I use ventoy nowdays, but I have these notes about making custom menus that I used a while ago, maybe you can find some use for them.
Just examples of a few iso files.
You might want to change the inird to intel instead of amd depending on your system, or maybe it should be removed since microcode is now a hook in mkinitcpio.conf
, I have not tried these since.
Also, make sure you either use free or nonfree with the manjaro iso depending if you have nvidia or not.
I use non free even though I have nvidia because it boots WAY faster, but if I were to install from the iso and not just use it as a live version of manjaro, I would start it with nonfree.
ISO files are located on a separate ext4 partition with the iso files inside a directory called /miso
Create /etc/grub.d/40_custom
containing:
menuentry "Manjaro-live linux66 ISO" {
set isofile="/miso/manjaro-kde-23.1.0-231215-linux66.iso"
#set dri="nonfree"
set dri="free"
set lang="en_US"
set keytable="se"
set timezone="Europe/Stockholm"
search --no-floppy -f --set=root $isofile
probe -u $root --set=abc
set pqr="/dev/disk/by-uuid/$abc"
loopback loop $isofile
linux (loop)/boot/vmlinuz-x86_64 img_dev=$pqr img_loop=$isofile driver=$dri tz=$timezone lang=$lang keytable=$keytable
initrd (loop)/boot/amd_ucode.img (loop)/boot/initramfs-x86_64.img
}
menuentry "Debian-live ISO" {
set isofile="/miso/debian-live-12.0.0-amd64-standard.iso"

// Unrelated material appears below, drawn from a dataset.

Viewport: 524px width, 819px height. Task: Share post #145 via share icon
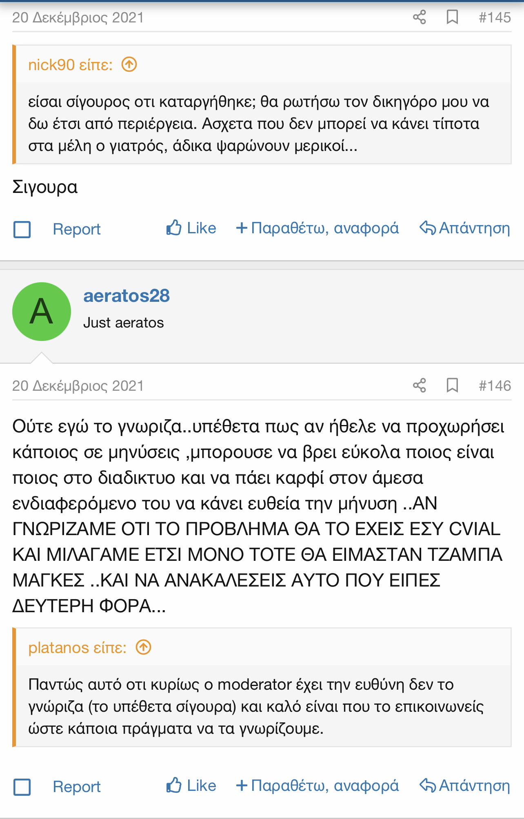pos(419,17)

search --no-floppy -f --set=root $isofile
loopback loop $isofile
linux (loop)/live/vmlinuz boot=live components splash findiso=$isofile
initrd (loop)/live/initrd.img
}
menuentry "CloneZilla-live ISO" {
set isofile="/miso/clonezilla-live-3.1.1-18-amd64.iso"
search --no-floppy -f --set=root $isofile
loopback loop $isofile
linux (loop)/live/vmlinuz boot=live components config findiso=$isofile ip=frommedia toram=filesystem.squashfs union=overlay copytoram
initrd (loop)/live/initrd.img
}
Then run sudo update-grub
Then again, it might be completely different since you encrypt.
This might give you some ideas of how to do it, I used this and info on other sites to achieve above configs.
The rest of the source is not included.